Вскоре Снейп и его подруга поссорились навсегда. Насколько я понял из разговоров учеников, его спровоцировали и в припадке ярости он оскорбил ее. Вымолить прощение Снейпу не удалось. Недели через две после этой ссоры я снова застал его на площадке Астрономической башне. Он стоял у самого края стены и смотрел вниз. Это мне очень не понравилось. Нетрудно было догадаться, о чем он думает... Юноша не замечал меня, пока я сам не начал говорить. Не знаю, что на меня нашло, но я рассказал ему нашу с Еленой историю, рассказал о своей многолетней безответной любви, о том, что своим нынешним положением мы оба были наказаны за нашу трусость и малодушие, рассказал, что я добровольно надел на себя цепи в знак раскаяния. И добавил, что когда-то считал, будто бы для того, чтобы заслужить вечную жизнь, достаточно умереть из-за любви, а для того, чтобы получить прощение, достаточно надеть цепи. В итоге я оказался там, где есть…
Я не мог с уверенностью расчитывать, что мои слова возымеют эффект, но Снейп выслушал меня и не мог не признать логичность моих доводов... Когда он ушел с башни, я не последовал за ним. Лучше было оставить его в покое. Хватит и того, что я, возможно, предотвратил самоубийство.
Вскоре он окончил Хогвартс и стал, как говорили, сильным Темным магом. Рыжая девушка к тому времени превратилась в жену самого известного гриффиндорского хулигана - Джеймса Поттера, а Дамблдор продолжал возглавлять школу, куда потом Снейп вернулся уже в качестве преподавателя и декана. Я искренне радовался за него, не сомневаясь, что наше сотрудничество будет успешным и поможет вновь поднять факультет Слизерин на подобающую ему высоту. И Северусу Снейпу блестяще удавалось справляться с этой задачей, до появления в школе Гарри Поттера.
Я прекрасно знал, как подействовала на Снейпа смерть той рыжей девушки. Знал, что он имел к ней отношение. Знал, что этот мальчик - ее сын. И мог догадываться, что это значит для молодого профессора и какие чувства вызывает у него Гарри Поттер. Былой откровенности между нами, конечно, не осталось, но моя проницательность позволила мне додумать то, что сказано не было. Иногда слова абсолютно излишни…
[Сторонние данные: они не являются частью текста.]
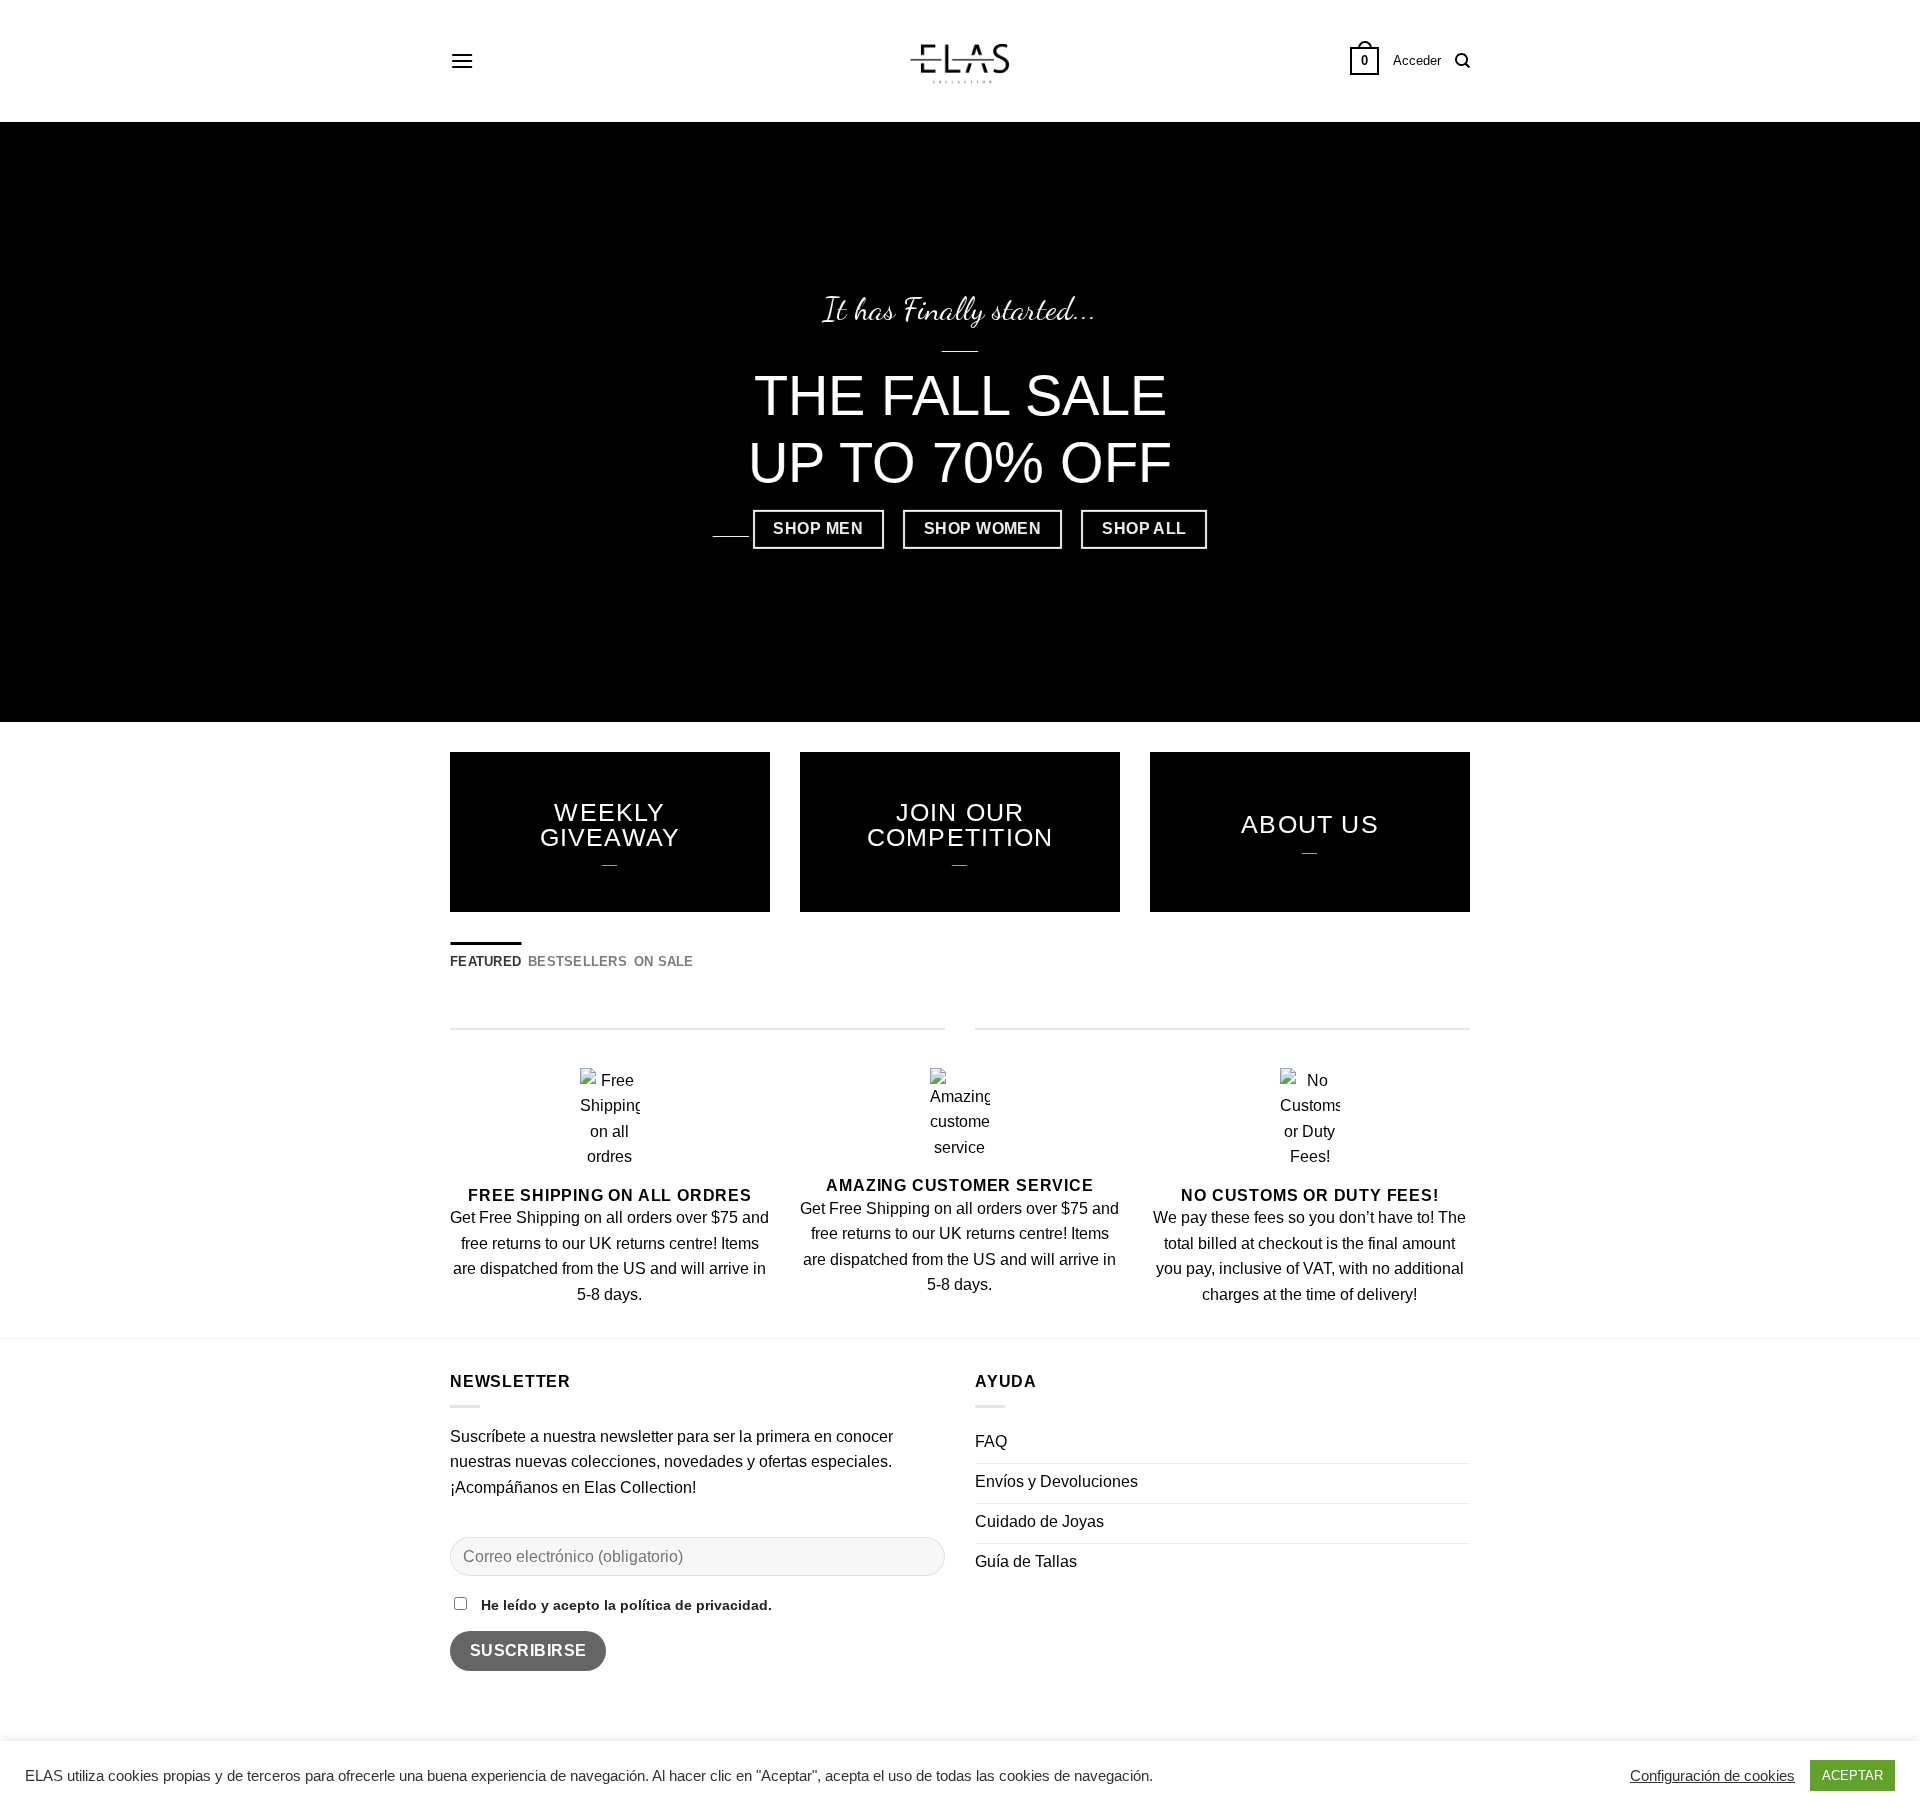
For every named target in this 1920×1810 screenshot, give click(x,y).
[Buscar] (1462, 61)
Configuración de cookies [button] (1712, 1776)
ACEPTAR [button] (1852, 1775)
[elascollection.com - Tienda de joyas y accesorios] (960, 61)
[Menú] (462, 60)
В ночь перед смертью Дамблдора, я застал Северуса Снейпа на той же самой площадке, в глубоких раздумьях. Я подозревал, что с директором что-то не то. Судя по внешнему виду его руки, он явно был серьезно болен. Что позволяло сделать вывод: возможно, он болен серьезнее, чем все предполагают. Разумеется, о договоренности Снейпа и Дамблдора мне было неизвестно, но по характеру от старого интригана следовало ожидать чего-то подобного. Несмотря на свою принадлежность к гриффиндору, Дамблдор мог в хитрости дать сто очков вперед любому слизеринцу. И найти нужного человека для осуществления его великолепных планов, ему никогда не составляло труда.